Records drawn from a dataset

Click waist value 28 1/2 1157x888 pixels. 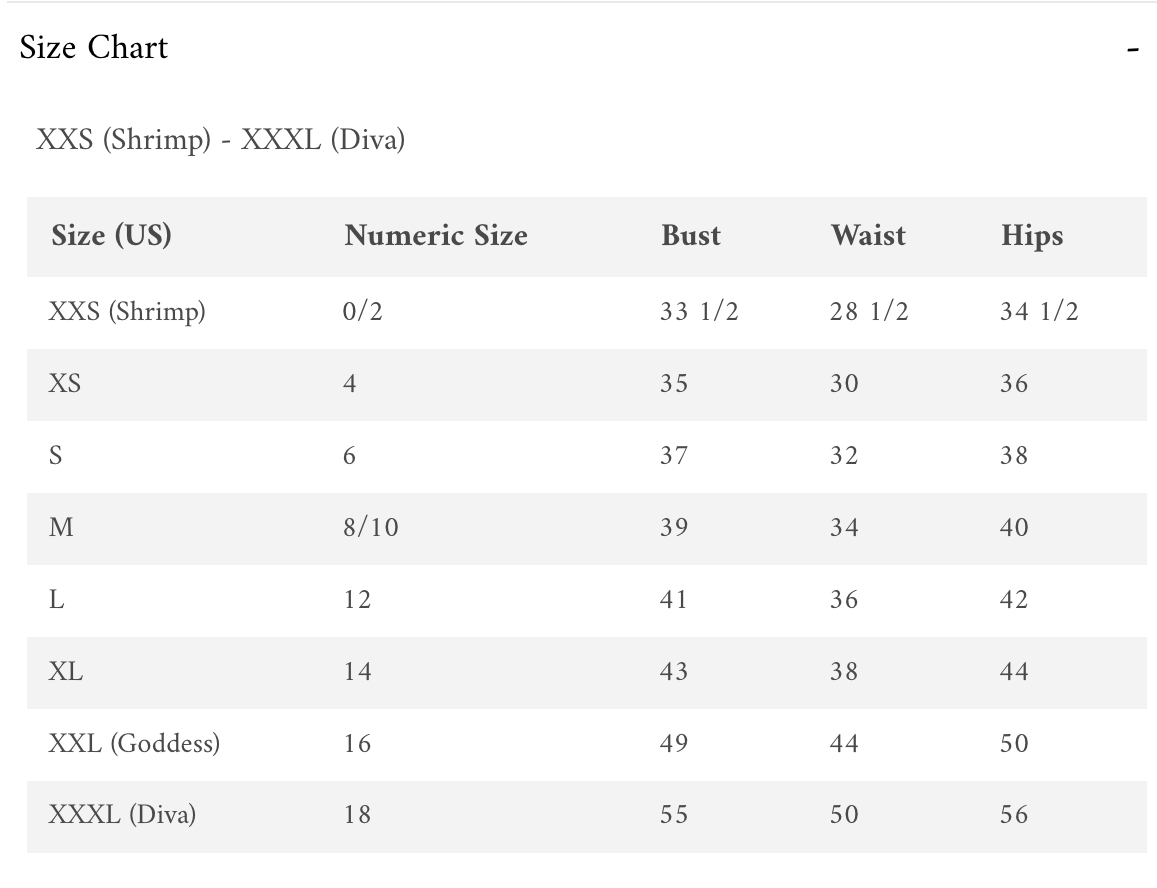869,312
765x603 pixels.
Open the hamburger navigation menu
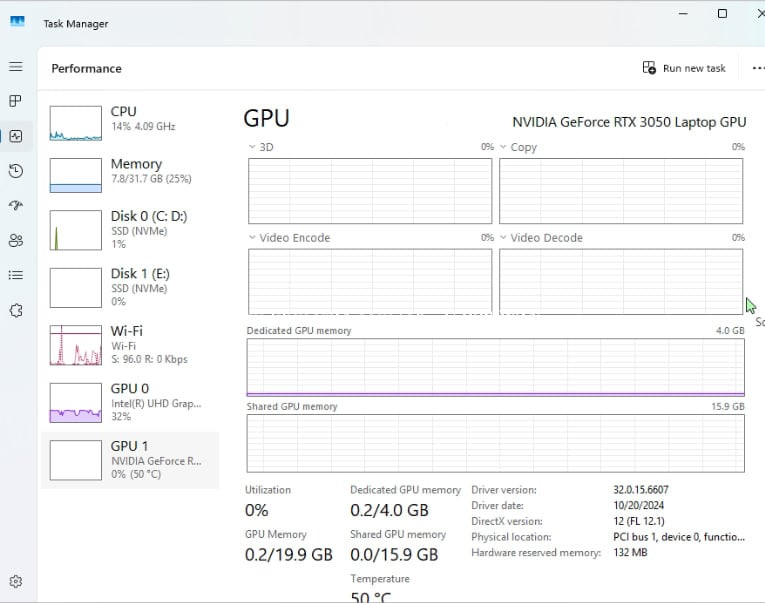pyautogui.click(x=16, y=67)
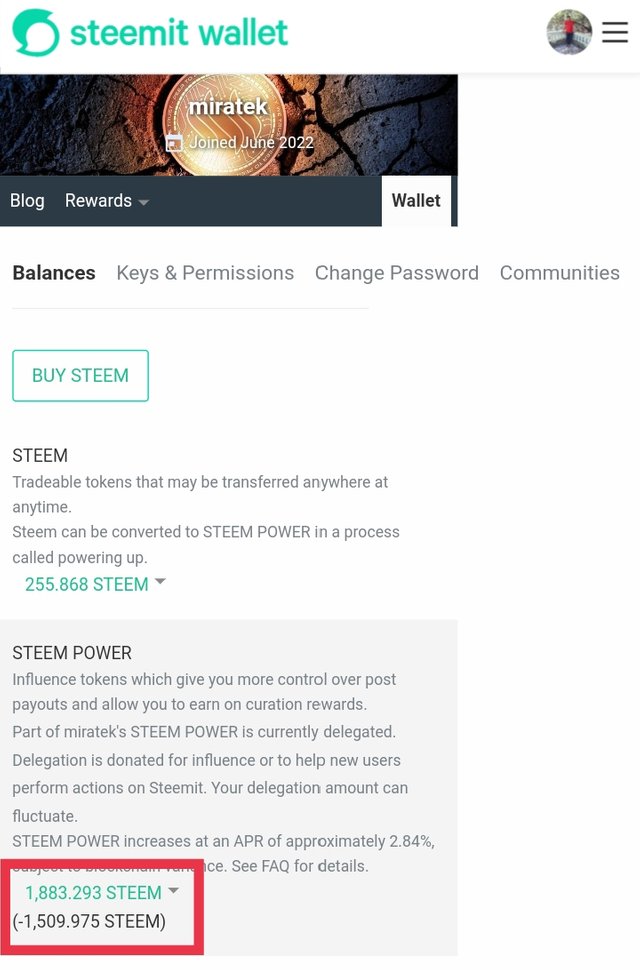Switch to the Balances tab
Viewport: 640px width, 970px height.
54,273
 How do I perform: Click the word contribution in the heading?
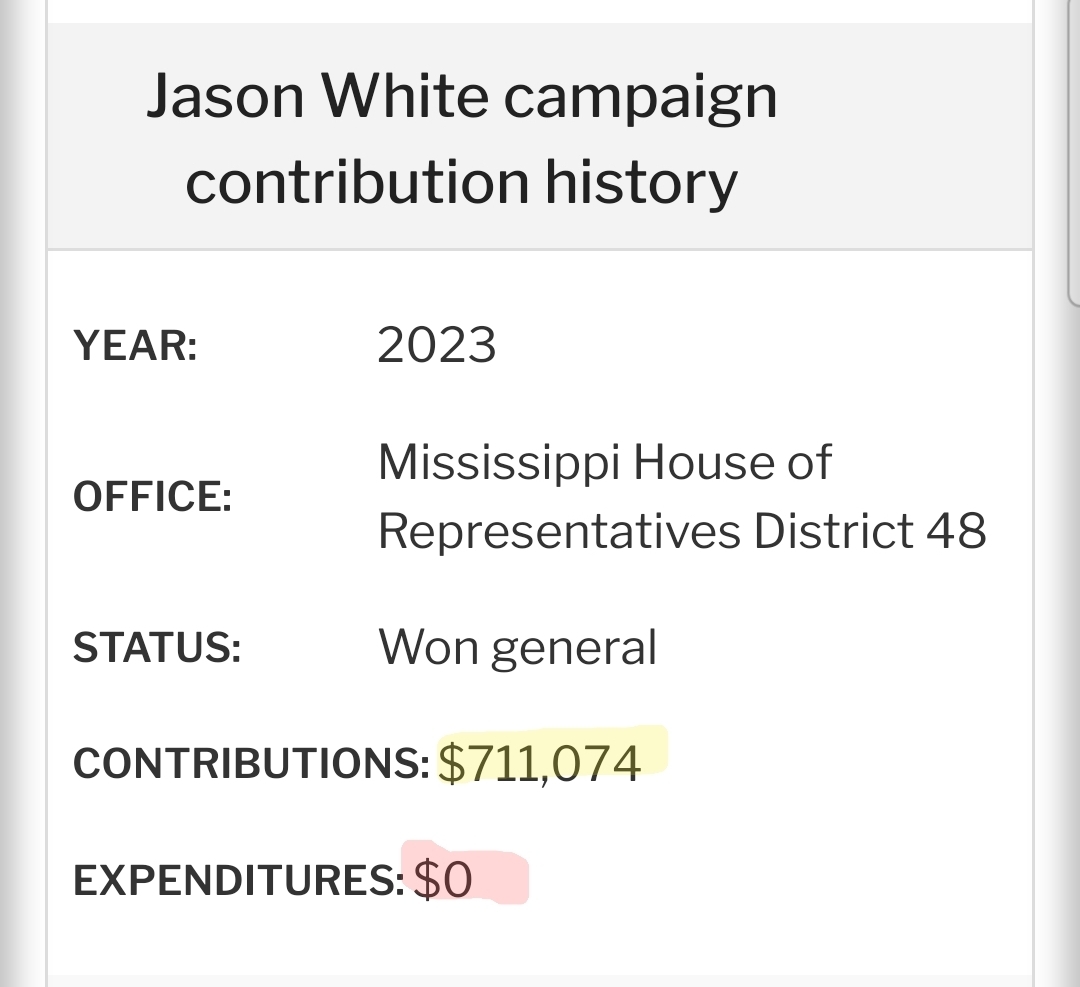(x=356, y=182)
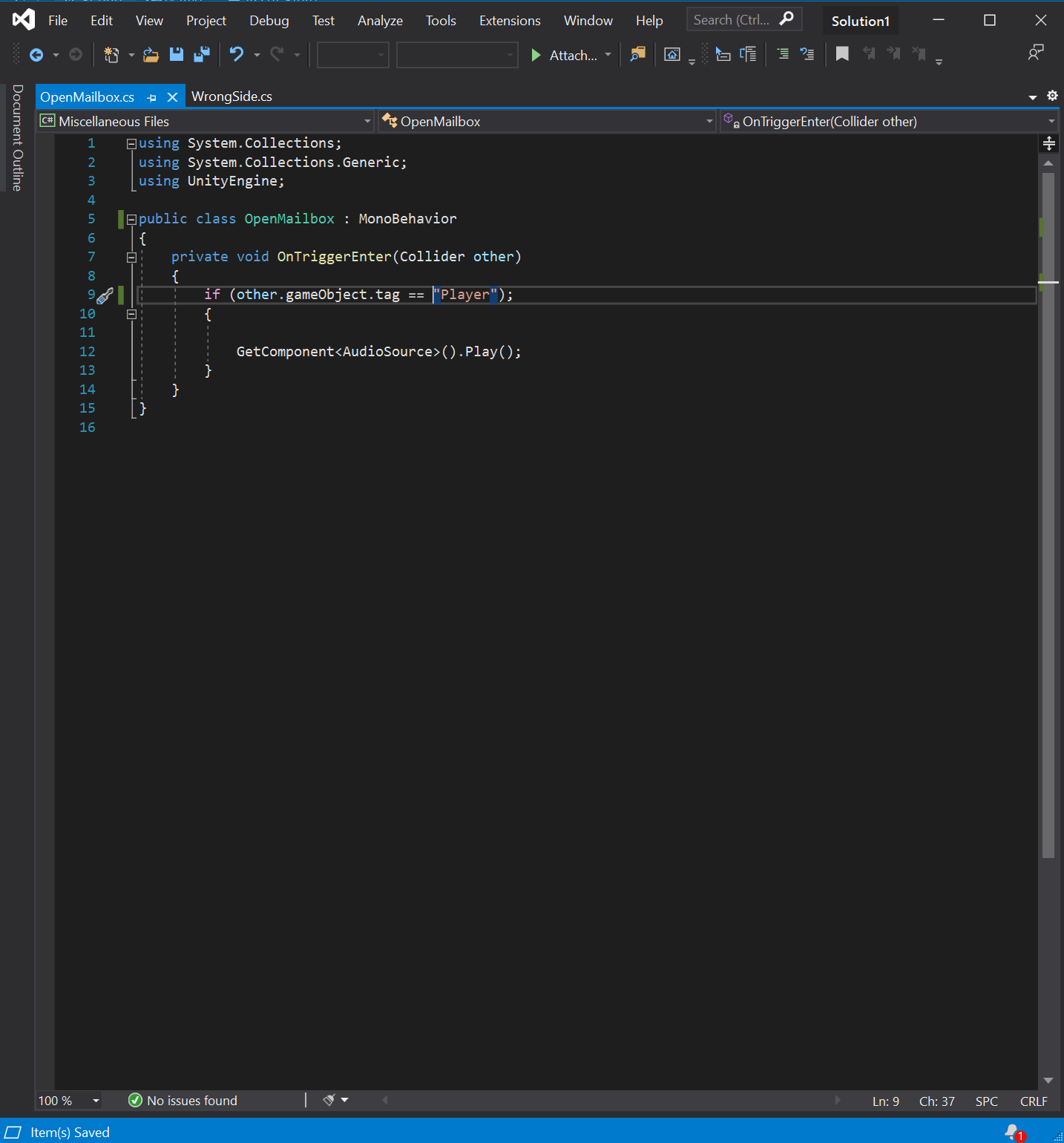Click the Search (Ctrl+Q) box

pos(732,20)
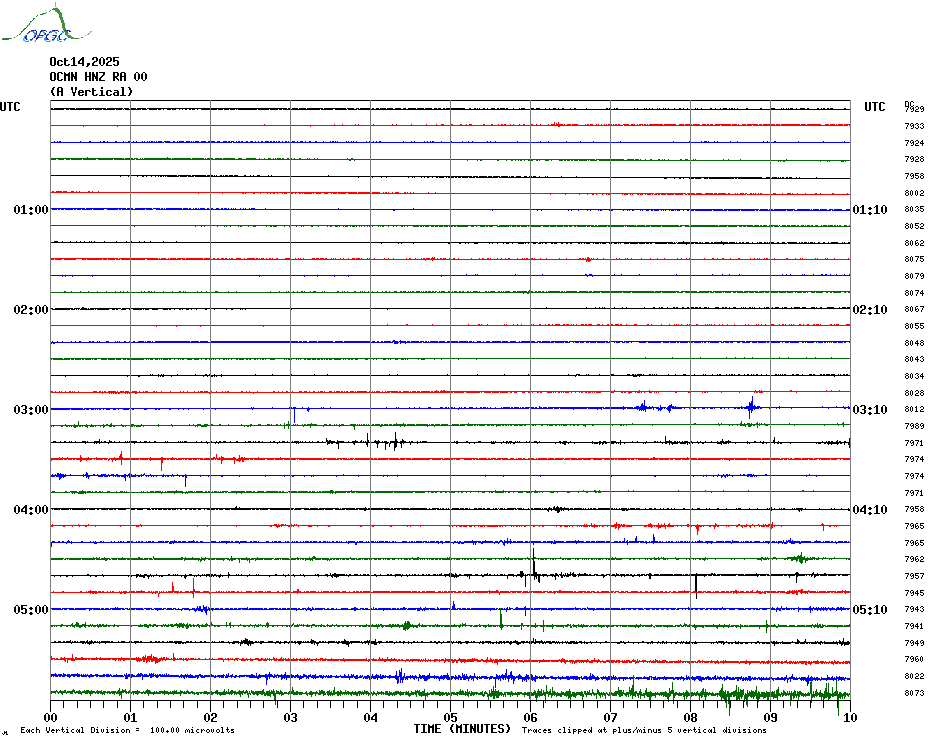The width and height of the screenshot is (930, 744).
Task: Click the blue seismic burst near the 03:10 label
Action: (x=751, y=406)
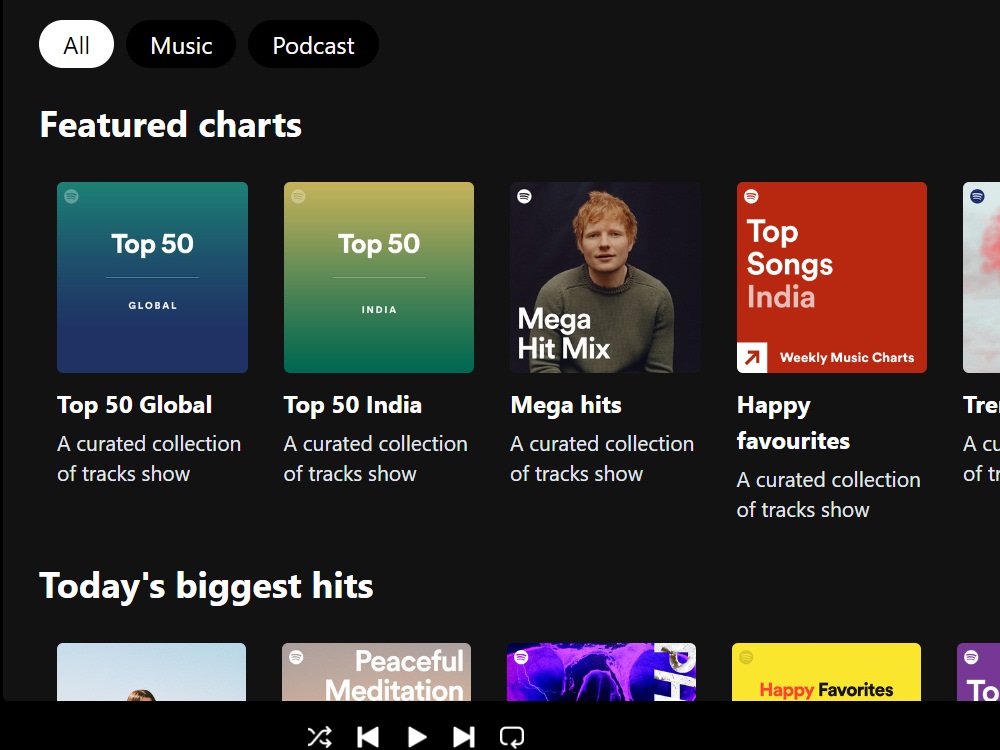Screen dimensions: 1000x750
Task: Click the Mega hits title
Action: 566,405
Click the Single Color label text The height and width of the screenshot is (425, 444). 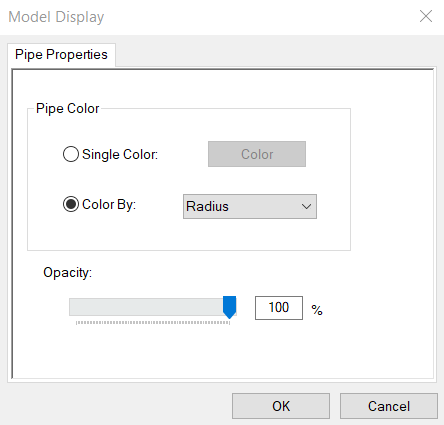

• TO DO: From the line containing "Open the hamburger navigation menu" to the last line of the records above, return each line exactly, both ends included, and nothing more. Leave out the pictures.

• WRITTEN RESPONSE:
Open the hamburger navigation menu
pyautogui.click(x=16, y=67)
Switch to the Balances tab
Viewport: 640px width, 970px height.
54,273
 How do I perform: Click the word contribution in the heading?
(x=356, y=182)
Click the Search (Ctrl+Q) box

pos(732,20)
The width and height of the screenshot is (930, 744).
Task: Click the blue seismic burst near the 03:10 label
Action: (x=751, y=406)
Screen dimensions: 1000x750
Task: Click the Mega hits title
Action: 566,405
Click the Single Color label text The height and width of the screenshot is (425, 444). 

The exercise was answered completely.